There comes a time in every player’s career when there is no next season. No more training sessions, no more game days, no more road trips with the team. Some don’t get to choose when that time comes. 
The lucky ones do. 
For Orlando Pride midfielder Maddy Evans, that time will be Saturday. After five years of professional soccer, she’s retiring. Evans is taking a job back home in Pennsylvania.
“The toughest part of walking away is knowing that I still have something to offer,” she said. 
Evans played in 27 games for the Pride since the team’s inaugural season. And though she didn’t often show up on the score sheet, that’s hardly the best way to measure her contributions. 

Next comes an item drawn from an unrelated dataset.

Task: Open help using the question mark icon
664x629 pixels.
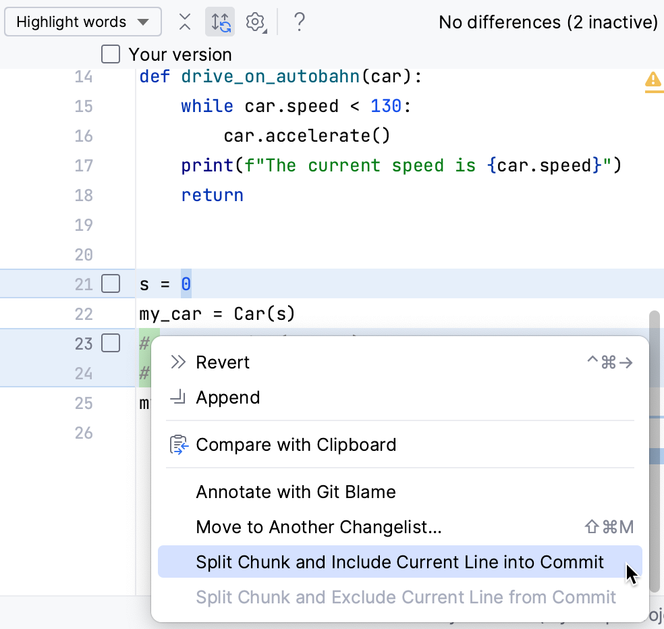Action: 298,21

“Her influence, her interaction with the supporters, in the community, has been absolutely huge,” head coach Tom Sermanni said. “She’s been such an unbelievable team character – almost irreplaceable in that sense. A lot of sadness to see her go.
“It’s rare to get that kind of player who then also contributes as well as she contributes on the field.”

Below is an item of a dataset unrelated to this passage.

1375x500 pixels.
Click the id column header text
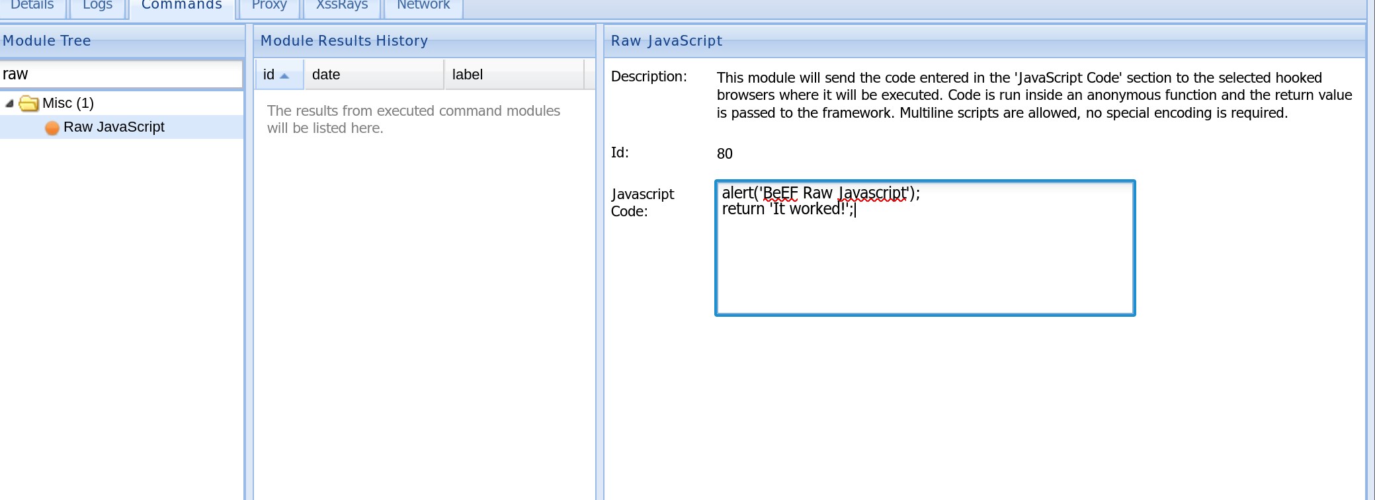click(x=269, y=75)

She was a consummate professional in her time with the Pride – and in her three years in Boston with the Breakers. It was there that Sermanni first noticed Evans, and when asking about her ahead of the expansion draft, he knew he had his player.
“The first thing that attracted me to her was the feedback I got from other people who knew her,” Sermanni said. “Everybody I spoke to spoke unbelievably highly of her, both on and off the field. Her work ethic is first class. Her ability to pass the ball is excellent.”
Only for an opportunity like the one she has – a chance to go back home, be close to family and put her Master’s degree to use – could she decide to leave the game she always dreamed of playing at the highest level. 
“I love training,” she said. “I love going out with the team and working hard towards something. We have a really, really special team, so that’s hard to walk away from.
“If I followed my heart, I’d keep playing for another 2, 3, 4, 5 years, just because I love it so much.”
As for the next stage of her life, Evans hopes to combine her qualifications in the classroom with her experience playing professionally with some of the best players in the world to help mold the stars of the future. 
And though she’s leaving the business, she’ll never leave the beautiful game. 
“I think I have a great opportunity to give back to the game. I’ve learned from some of the best coaches out there. I hope that my experience as a club player and college player and then five years of being a pro will give some insight into what it means to believe in something, work hard and then achieve it, because that’s what I feel like I’ve done here.”